[begin Task input]

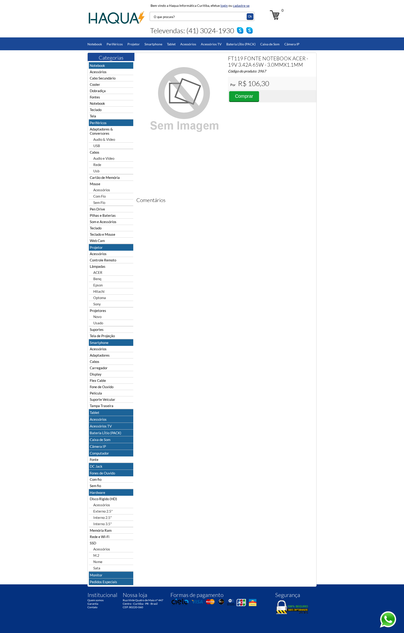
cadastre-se (241, 5)
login (224, 5)
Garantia (92, 603)
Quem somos (95, 600)
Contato (92, 607)
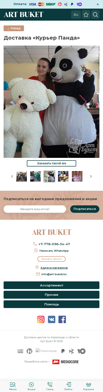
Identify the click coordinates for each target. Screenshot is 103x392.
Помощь (51, 304)
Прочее (51, 295)
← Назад (14, 28)
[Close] (98, 374)
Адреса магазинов (54, 267)
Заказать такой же (51, 163)
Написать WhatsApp (54, 250)
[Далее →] (51, 101)
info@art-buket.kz (54, 274)
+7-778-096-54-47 (54, 244)
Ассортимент (51, 285)
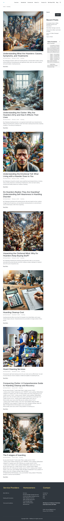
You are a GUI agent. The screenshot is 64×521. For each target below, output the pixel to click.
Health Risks (52, 64)
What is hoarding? (51, 43)
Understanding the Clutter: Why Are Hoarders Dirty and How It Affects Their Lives (21, 114)
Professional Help (50, 66)
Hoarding (22, 58)
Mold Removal (26, 504)
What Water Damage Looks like (53, 27)
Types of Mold (49, 36)
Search (48, 12)
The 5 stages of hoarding (14, 455)
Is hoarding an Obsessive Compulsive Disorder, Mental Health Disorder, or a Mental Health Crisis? (55, 45)
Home (4, 6)
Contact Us (45, 493)
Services (25, 493)
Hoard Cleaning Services (14, 369)
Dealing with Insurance (8, 498)
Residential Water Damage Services (31, 494)
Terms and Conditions (8, 503)
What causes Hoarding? (52, 60)
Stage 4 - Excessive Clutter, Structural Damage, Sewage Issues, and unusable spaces (55, 58)
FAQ (44, 496)
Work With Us (6, 493)
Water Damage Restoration (29, 499)
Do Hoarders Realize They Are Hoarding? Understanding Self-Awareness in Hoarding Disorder (22, 194)
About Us (45, 494)
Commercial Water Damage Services (31, 496)
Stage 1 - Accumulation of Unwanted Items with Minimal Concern (55, 54)
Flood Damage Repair (27, 501)
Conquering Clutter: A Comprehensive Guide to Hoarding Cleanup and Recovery (23, 384)
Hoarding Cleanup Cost (13, 312)
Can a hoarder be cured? (52, 65)
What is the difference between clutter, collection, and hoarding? (53, 48)
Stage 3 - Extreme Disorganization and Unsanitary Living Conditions (55, 56)
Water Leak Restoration (28, 502)
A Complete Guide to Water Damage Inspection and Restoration (52, 24)
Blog (44, 497)
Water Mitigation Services (28, 497)
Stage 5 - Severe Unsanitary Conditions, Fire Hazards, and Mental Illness (55, 59)
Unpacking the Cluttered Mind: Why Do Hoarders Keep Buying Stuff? (20, 254)
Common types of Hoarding (55, 46)
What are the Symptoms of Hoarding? (53, 49)
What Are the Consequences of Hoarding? (53, 62)
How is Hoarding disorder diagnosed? (53, 50)
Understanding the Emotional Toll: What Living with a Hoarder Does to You (21, 175)
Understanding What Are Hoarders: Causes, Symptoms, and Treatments (22, 54)
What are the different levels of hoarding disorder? (53, 52)
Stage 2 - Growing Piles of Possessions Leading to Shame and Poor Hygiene (55, 55)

[end Task input]

## Task to complete
Copy out the entire listing above word for word, leaving out the pictures.

## Reply to the task
cadastre-se (241, 5)
login (224, 5)
Garantia (92, 603)
Quem somos (95, 600)
Contato (92, 607)
Identify the click coordinates for each target. Screenshot is 103x392.
Помощь (51, 304)
Прочее (51, 295)
← Назад (14, 28)
[Close] (98, 374)
Адреса магазинов (54, 267)
Заказать такой же (51, 163)
Написать WhatsApp (54, 250)
[Далее →] (51, 101)
info@art-buket.kz (54, 274)
+7-778-096-54-47 (54, 244)
Ассортимент (51, 285)
You are a GUI agent. The screenshot is 64×521. For each target below, output the pixel to click.
Health Risks (52, 64)
What is hoarding? (51, 43)
Understanding the Clutter: Why Are Hoarders Dirty and How It Affects Their Lives (21, 114)
Professional Help (50, 66)
Hoarding (22, 58)
Mold Removal (26, 504)
What Water Damage Looks like (53, 27)
Types of Mold (49, 36)
Search (48, 12)
The 5 stages of hoarding (14, 455)
Is hoarding an Obsessive Compulsive Disorder, Mental Health Disorder, or a Mental Health Crisis? (55, 45)
Home (4, 6)
Contact Us (45, 493)
Services (25, 493)
Hoard Cleaning Services (14, 369)
Dealing with Insurance (8, 498)
Residential Water Damage Services (31, 494)
Terms and Conditions (8, 503)
What causes Hoarding? (52, 60)
Stage 4 - Excessive Clutter, Structural Damage, Sewage Issues, and unusable spaces (55, 58)
FAQ (44, 496)
Work With Us (6, 493)
Water Damage Restoration (29, 499)
Do Hoarders Realize They Are Hoarding? Understanding Self-Awareness in Hoarding Disorder (22, 194)
About Us (45, 494)
Commercial Water Damage Services (31, 496)
Stage 1 - Accumulation of Unwanted Items with Minimal Concern (55, 54)
Flood Damage Repair (27, 501)
Conquering Clutter: A Comprehensive Guide to Hoarding Cleanup and Recovery (23, 384)
Hoarding Cleanup Cost (13, 312)
Can a hoarder be cured? (52, 65)
What is the difference between clutter, collection, and hoarding? (53, 48)
Stage 3 - Extreme Disorganization and Unsanitary Living Conditions (55, 56)
Water Leak Restoration (28, 502)
A Complete Guide to Water Damage Inspection and Restoration (52, 24)
Blog (44, 497)
Water Mitigation Services (28, 497)
Stage 5 - Severe Unsanitary Conditions, Fire Hazards, and Mental Illness (55, 59)
Unpacking the Cluttered Mind: Why Do Hoarders Keep Buying Stuff? (20, 254)
Common types of Hoarding (55, 46)
What are the Symptoms of Hoarding? (53, 49)
What Are the Consequences of Hoarding? (53, 62)
How is Hoarding disorder diagnosed? (53, 50)
Understanding the Emotional Toll: What Living with a Hoarder Does to You (21, 175)
Understanding What Are Hoarders: Causes, Symptoms, and Treatments (22, 54)
What are the different levels of hoarding disorder? (53, 52)
Stage 2 - Growing Piles of Possessions Leading to Shame and Poor Hygiene (55, 55)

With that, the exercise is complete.